Records from a data collection:
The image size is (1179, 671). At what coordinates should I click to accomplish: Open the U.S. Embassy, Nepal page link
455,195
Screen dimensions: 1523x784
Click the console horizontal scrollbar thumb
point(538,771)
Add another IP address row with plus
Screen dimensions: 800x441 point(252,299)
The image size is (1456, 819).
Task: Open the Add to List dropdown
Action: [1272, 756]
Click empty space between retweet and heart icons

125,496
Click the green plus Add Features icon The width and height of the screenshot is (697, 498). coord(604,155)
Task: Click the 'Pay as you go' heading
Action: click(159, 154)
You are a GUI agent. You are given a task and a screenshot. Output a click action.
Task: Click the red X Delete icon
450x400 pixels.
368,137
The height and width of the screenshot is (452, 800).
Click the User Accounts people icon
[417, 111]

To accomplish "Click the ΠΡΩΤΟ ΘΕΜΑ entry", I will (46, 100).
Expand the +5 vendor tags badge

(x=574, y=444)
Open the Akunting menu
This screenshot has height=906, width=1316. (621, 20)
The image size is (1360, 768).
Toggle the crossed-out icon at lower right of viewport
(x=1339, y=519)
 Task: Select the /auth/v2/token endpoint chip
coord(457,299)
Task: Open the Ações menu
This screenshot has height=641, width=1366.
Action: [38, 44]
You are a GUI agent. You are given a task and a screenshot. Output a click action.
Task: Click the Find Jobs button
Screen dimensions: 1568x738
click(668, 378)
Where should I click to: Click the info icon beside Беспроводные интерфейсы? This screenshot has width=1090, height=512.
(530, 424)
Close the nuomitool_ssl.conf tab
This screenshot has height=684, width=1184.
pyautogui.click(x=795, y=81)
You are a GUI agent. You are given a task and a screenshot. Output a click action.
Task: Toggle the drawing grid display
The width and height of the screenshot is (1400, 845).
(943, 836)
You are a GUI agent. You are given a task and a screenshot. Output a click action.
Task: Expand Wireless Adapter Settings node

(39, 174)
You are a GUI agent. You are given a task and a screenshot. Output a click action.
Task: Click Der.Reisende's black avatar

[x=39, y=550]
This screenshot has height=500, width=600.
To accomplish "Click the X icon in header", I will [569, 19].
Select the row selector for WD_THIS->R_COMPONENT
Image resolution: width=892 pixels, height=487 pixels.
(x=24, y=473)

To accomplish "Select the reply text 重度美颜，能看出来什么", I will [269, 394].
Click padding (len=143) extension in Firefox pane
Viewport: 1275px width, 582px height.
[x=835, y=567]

- PROMPT -
Reproduce each record above exactly, keeping every word as it stands.

- REPLY TO THE TASK -
The image size is (1179, 671). At what coordinates should I click to accomplish: Open the U.S. Embassy, Nepal page link
455,195
Screen dimensions: 1523x784
Click the console horizontal scrollbar thumb
point(538,771)
Add another IP address row with plus
Screen dimensions: 800x441 point(252,299)
The image size is (1456, 819).
Task: Open the Add to List dropdown
Action: [1272, 756]
Click empty space between retweet and heart icons

125,496
Click the green plus Add Features icon The width and height of the screenshot is (697, 498). coord(604,155)
Task: Click the 'Pay as you go' heading
Action: click(159, 154)
You are a GUI agent. You are given a task and a screenshot. Output a click action.
Task: Click the red X Delete icon
450x400 pixels.
368,137
The height and width of the screenshot is (452, 800).
Click the User Accounts people icon
[417, 111]

To accomplish "Click the ΠΡΩΤΟ ΘΕΜΑ entry", I will (46, 100).
Expand the +5 vendor tags badge

(x=574, y=444)
Open the Akunting menu
This screenshot has height=906, width=1316. (621, 20)
The image size is (1360, 768).
Toggle the crossed-out icon at lower right of viewport
(x=1339, y=519)
 Task: Select the /auth/v2/token endpoint chip
coord(457,299)
Task: Open the Ações menu
This screenshot has height=641, width=1366.
Action: [38, 44]
You are a GUI agent. You are given a task and a screenshot. Output a click action.
Task: Click the Find Jobs button
Screen dimensions: 1568x738
click(668, 378)
Where should I click to: Click the info icon beside Беспроводные интерфейсы? This screenshot has width=1090, height=512.
(530, 424)
Close the nuomitool_ssl.conf tab
This screenshot has height=684, width=1184.
pyautogui.click(x=795, y=81)
You are a GUI agent. You are given a task and a screenshot. Output a click action.
Task: Toggle the drawing grid display
The width and height of the screenshot is (1400, 845).
(943, 836)
You are a GUI agent. You are given a task and a screenshot. Output a click action.
Task: Expand Wireless Adapter Settings node

(39, 174)
You are a GUI agent. You are given a task and a screenshot. Output a click action.
Task: Click Der.Reisende's black avatar

[x=39, y=550]
This screenshot has height=500, width=600.
To accomplish "Click the X icon in header", I will [569, 19].
Select the row selector for WD_THIS->R_COMPONENT
Image resolution: width=892 pixels, height=487 pixels.
(x=24, y=473)

To accomplish "Select the reply text 重度美颜，能看出来什么", I will [269, 394].
Click padding (len=143) extension in Firefox pane
Viewport: 1275px width, 582px height.
[x=835, y=567]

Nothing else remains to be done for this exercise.